*DESCRIPTION OF THE TASK:* Reproduce the data below word for word, leaving out the pictures.

*PROVIDED RECORDS:*
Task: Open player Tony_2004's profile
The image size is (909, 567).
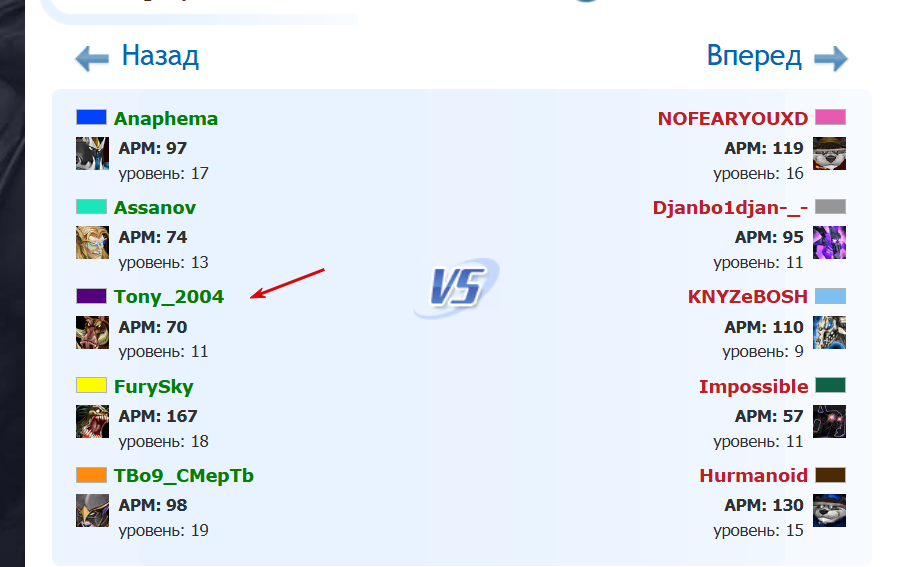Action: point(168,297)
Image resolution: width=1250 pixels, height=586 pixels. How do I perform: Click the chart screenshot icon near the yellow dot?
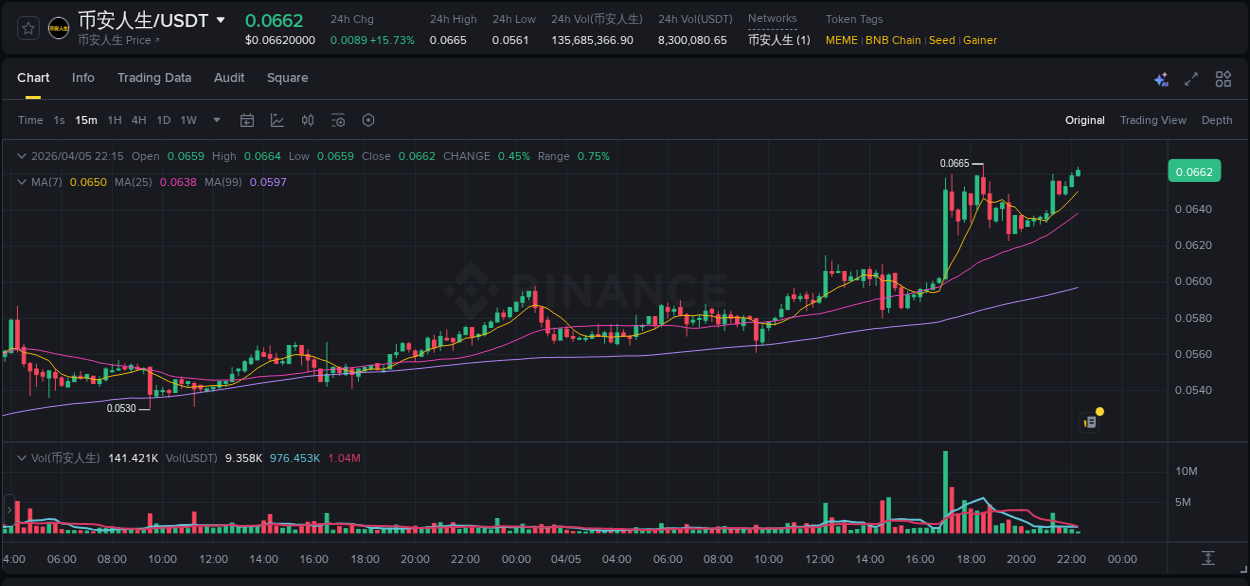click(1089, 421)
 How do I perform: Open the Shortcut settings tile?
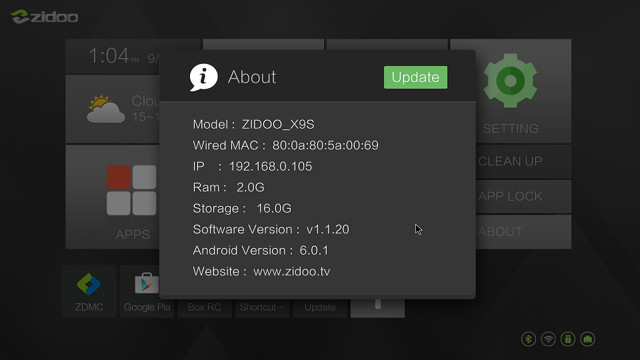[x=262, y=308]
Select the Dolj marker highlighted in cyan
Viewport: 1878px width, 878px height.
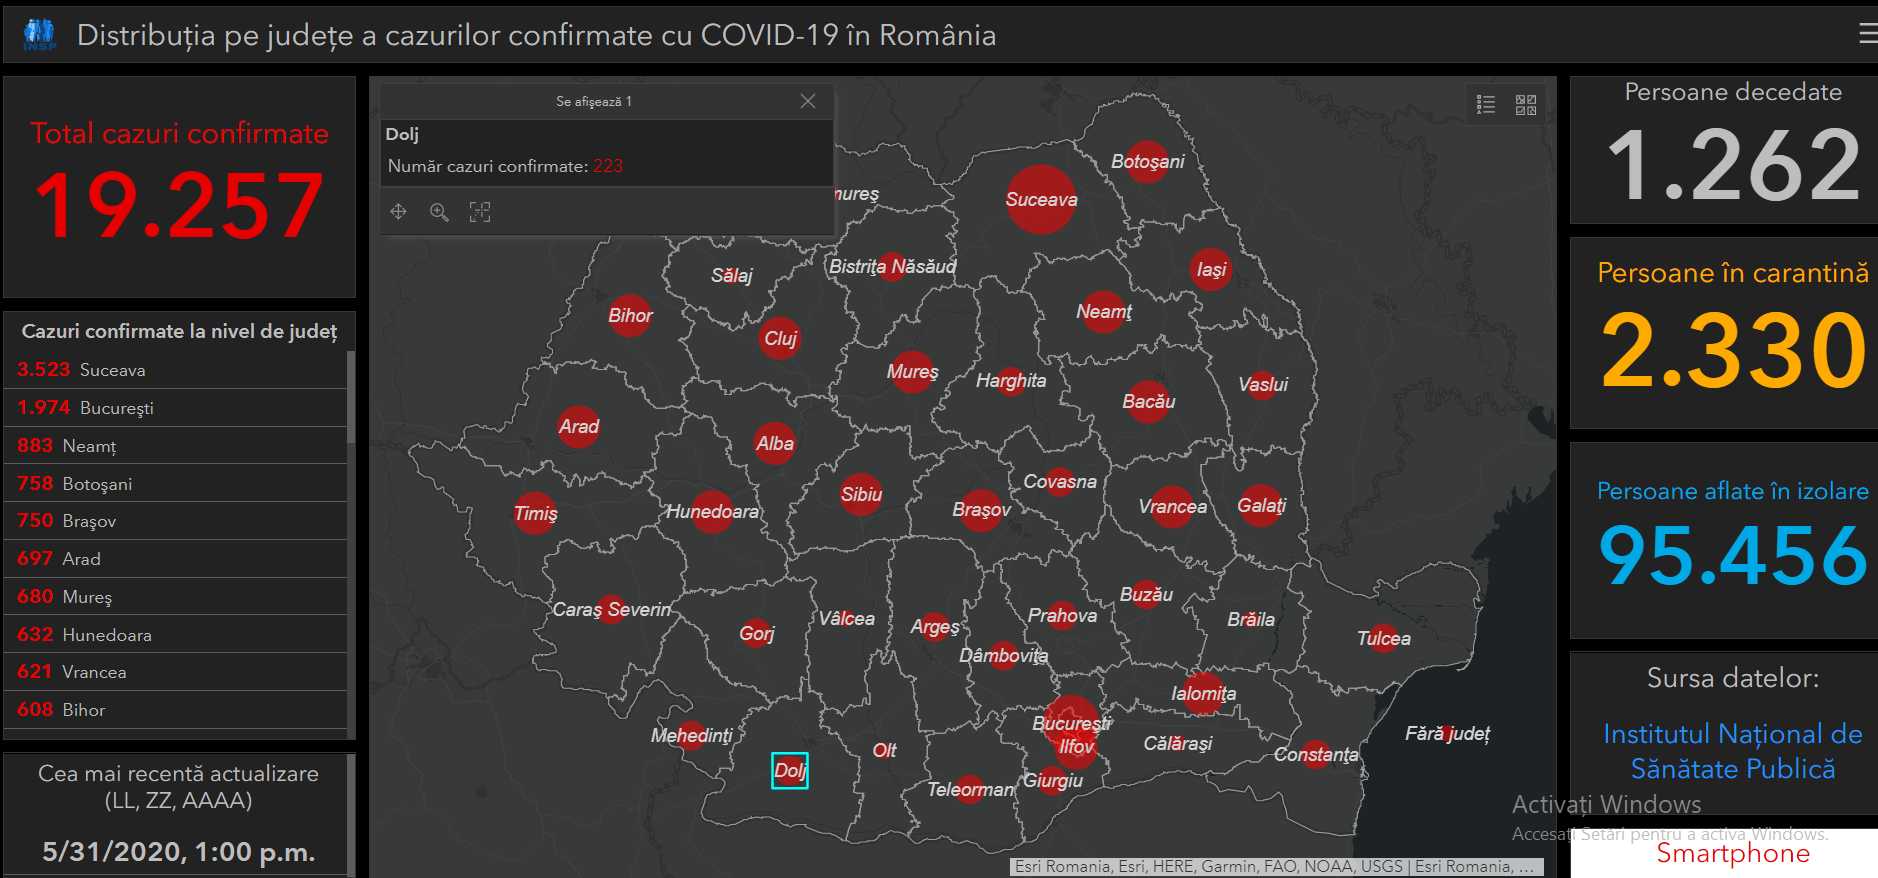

*FULL RESPONSE:*
Task: Open player Tony_2004's profile
The image size is (909, 567).
Action: point(168,297)
Image resolution: width=1250 pixels, height=586 pixels. How do I perform: Click the chart screenshot icon near the yellow dot?
click(1089, 421)
 How do I perform: Open the Shortcut settings tile?
[x=262, y=308]
Select the Dolj marker highlighted in cyan
Viewport: 1878px width, 878px height.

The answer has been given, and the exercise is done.